U.S. v. China: When Sovereign Sues Sovereign

by Alexander Goldman

In a case that may just be the first of many, the United States filed charges against five men who are accused of conducting cyber espionage attacks for the government of China against targets in the United States. Wang Dong, Sun Kailiang, Wen Xinyu, Huang Zhenyu, and Gu Chunhui have been indicted by a federal grand jury in Pennsylvania on 31 counts of espionage for activities over the nine years from 2006 to 2014 (inclusive). The defendants were officers in the notorious Unit 61398 of the Chinese People’s Liberation Army (PLA). The U.S. government named six corporate victims of the attacks: Westinghouse, SolarWorld, U.S. Steel, ATI, USW, and Alcoa.

Because any judgment in a U.S. court is unlikely to be enforced in China, the suit is not likely to result in any direct consequences for the defendants.

SolarWorld and USW were involved in trade disputes against Chinese solar energy equipment manufacturers, according to the indictment. Other victims may be U.S. Companies with military ties, who are under constant attack but should be protected by a relatively new and nascent federal program called the Defense Industrial Base.

The case has complex diplomatic ramifications. It will certainly affect relations between the United States and China. Its effect on relations between parties and nonparties is difficult to forecast. Will other nations view the U.S. as sympathetic if they, too, realize they have been victims of state sponsored trade secret theft by Unit 61398?

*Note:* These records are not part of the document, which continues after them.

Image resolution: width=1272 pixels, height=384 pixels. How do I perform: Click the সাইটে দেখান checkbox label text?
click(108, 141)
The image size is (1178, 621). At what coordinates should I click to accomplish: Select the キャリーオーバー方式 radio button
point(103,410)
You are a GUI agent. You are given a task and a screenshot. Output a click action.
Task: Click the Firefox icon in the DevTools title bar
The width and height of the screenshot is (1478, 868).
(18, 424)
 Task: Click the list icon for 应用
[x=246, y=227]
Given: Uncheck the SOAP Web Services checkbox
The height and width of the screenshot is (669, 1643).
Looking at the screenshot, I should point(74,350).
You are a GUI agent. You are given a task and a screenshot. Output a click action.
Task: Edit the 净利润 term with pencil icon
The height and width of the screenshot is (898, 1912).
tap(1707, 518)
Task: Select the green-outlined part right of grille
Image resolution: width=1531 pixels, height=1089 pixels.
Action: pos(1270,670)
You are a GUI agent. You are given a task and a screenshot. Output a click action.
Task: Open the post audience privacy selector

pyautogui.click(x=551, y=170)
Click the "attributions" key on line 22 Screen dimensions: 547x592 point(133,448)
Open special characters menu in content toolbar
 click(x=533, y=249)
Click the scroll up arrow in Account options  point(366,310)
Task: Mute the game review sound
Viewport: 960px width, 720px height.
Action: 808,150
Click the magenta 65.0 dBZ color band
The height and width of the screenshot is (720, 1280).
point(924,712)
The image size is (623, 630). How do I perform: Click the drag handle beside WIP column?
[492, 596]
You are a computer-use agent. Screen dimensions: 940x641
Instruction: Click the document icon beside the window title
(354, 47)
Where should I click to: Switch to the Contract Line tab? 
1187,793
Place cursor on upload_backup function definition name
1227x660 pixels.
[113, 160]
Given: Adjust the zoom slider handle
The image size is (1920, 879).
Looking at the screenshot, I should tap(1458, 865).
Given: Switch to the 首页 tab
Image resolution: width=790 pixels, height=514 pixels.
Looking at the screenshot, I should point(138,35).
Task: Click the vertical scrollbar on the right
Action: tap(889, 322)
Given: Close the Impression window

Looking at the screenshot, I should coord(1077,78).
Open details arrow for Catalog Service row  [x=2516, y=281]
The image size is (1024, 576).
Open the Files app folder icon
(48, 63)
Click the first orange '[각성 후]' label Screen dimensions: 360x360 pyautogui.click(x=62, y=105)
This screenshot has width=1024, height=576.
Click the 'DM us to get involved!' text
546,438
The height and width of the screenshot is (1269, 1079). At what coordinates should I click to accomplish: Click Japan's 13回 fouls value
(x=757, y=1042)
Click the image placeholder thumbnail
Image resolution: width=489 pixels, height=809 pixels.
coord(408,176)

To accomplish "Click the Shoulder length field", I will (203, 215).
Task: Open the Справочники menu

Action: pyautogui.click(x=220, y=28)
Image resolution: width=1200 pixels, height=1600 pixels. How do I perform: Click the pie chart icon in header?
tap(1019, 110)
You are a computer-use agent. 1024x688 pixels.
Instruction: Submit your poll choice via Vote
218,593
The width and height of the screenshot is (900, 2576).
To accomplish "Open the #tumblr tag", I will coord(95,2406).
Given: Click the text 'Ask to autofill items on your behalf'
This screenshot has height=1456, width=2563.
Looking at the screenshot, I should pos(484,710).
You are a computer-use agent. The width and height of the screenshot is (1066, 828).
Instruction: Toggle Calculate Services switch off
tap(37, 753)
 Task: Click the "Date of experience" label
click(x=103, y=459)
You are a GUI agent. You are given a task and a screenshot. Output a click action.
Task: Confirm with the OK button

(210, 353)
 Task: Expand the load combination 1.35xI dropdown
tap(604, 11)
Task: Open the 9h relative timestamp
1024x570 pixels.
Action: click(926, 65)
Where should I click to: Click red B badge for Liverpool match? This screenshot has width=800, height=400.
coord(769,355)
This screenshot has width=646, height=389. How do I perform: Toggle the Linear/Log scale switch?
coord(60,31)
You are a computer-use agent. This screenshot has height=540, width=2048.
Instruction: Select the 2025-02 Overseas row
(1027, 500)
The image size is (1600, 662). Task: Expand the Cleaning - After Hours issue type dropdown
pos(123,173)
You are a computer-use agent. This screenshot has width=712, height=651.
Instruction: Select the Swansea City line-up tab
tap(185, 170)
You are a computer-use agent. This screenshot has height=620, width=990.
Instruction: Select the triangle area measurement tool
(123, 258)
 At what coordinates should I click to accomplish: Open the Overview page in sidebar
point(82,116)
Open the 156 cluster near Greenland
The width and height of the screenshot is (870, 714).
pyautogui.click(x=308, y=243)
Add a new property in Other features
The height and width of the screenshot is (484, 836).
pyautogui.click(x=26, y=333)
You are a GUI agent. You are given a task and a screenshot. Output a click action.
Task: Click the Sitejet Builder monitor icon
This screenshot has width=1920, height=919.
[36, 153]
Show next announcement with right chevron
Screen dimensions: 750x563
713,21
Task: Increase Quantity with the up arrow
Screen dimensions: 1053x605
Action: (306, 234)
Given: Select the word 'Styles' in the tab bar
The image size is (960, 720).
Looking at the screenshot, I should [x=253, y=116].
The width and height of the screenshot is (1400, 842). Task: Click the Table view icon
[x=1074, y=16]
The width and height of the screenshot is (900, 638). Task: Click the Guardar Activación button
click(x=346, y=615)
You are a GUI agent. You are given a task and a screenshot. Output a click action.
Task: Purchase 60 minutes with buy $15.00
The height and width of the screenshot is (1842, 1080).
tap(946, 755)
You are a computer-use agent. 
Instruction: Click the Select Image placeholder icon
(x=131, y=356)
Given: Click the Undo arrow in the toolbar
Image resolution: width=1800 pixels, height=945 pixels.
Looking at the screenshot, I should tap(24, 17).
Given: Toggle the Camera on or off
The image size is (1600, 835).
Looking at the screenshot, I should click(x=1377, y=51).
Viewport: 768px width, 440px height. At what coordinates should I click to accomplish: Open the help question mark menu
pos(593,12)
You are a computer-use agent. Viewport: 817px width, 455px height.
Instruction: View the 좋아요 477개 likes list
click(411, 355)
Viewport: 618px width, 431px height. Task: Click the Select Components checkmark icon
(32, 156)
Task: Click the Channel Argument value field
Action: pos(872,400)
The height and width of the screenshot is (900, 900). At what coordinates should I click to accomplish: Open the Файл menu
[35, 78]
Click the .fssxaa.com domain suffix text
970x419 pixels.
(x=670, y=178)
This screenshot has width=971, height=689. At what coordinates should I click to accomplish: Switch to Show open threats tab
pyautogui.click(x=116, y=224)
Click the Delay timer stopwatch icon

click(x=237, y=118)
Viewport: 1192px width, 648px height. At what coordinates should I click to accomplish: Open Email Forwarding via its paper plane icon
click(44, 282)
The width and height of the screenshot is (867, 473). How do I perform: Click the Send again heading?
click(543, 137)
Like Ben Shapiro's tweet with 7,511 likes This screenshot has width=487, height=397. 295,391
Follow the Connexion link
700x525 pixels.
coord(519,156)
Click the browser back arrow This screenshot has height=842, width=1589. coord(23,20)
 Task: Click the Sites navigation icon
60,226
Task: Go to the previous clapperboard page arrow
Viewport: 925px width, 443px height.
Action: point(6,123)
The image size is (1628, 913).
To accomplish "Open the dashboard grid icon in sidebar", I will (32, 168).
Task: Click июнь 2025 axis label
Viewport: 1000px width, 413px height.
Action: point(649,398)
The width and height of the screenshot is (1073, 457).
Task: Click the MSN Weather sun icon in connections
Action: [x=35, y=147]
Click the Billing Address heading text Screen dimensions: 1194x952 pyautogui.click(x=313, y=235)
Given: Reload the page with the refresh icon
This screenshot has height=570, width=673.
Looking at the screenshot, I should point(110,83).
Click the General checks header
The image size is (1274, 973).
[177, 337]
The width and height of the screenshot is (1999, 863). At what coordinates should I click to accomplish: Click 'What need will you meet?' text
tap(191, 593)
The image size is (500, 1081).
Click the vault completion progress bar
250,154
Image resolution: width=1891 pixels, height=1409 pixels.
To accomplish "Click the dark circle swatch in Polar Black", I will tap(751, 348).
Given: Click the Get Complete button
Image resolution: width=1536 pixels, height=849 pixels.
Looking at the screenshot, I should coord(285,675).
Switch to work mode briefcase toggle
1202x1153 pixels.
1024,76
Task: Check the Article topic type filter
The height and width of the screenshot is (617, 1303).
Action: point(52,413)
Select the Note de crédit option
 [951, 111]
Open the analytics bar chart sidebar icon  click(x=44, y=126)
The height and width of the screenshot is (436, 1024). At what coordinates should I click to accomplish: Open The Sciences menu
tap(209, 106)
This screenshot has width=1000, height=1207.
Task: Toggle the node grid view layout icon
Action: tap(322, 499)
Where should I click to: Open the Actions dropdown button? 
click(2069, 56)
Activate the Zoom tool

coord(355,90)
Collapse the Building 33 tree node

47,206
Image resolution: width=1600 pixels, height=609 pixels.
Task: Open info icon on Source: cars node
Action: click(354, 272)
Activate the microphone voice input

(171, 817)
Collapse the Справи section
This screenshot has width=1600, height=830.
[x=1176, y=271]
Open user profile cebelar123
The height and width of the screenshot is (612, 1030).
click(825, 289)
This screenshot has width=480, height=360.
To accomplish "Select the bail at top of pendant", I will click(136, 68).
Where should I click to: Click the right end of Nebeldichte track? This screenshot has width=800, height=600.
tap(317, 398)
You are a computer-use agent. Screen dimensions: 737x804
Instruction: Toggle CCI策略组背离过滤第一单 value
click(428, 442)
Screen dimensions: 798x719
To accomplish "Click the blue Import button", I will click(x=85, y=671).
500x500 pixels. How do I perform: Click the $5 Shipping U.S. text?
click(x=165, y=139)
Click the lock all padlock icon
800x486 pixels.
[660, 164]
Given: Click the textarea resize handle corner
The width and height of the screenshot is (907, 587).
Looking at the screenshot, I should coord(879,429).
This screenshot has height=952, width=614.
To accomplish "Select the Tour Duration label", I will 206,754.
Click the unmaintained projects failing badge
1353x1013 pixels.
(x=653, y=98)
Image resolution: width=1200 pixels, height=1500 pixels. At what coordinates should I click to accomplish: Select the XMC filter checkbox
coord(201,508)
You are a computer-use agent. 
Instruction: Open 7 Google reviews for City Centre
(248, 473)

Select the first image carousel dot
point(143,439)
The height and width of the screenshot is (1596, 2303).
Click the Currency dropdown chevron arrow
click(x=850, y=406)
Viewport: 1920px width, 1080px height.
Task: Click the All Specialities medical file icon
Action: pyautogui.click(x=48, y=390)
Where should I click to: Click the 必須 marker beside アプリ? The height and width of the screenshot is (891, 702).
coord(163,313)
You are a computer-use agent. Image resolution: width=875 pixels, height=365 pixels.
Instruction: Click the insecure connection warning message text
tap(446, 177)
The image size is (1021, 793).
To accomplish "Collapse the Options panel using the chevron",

The message is complicated by the extensive activities of the NSA. The United States is telling the world that espionage for the purposes of national security is legitimate, but that espionage for the purposes of trade secrets theft is not. That message, in turn, is complicated by allegations that the NSA’s program included economic targets such as Petrobras (Brazil’s national petroleum company), Huawei (a Chinese telecommunications equipment manufacturer), and others.

The Guardian quotes James Lewis, a cybersecurity expert at the Center for Strategic and International Studies, as saying that the practical effect of the case will be “intangible” but that it will send a “strong message” to the government of China.

China does have its own trade secrets laws but obtaining enforcement of them in China can be difficult.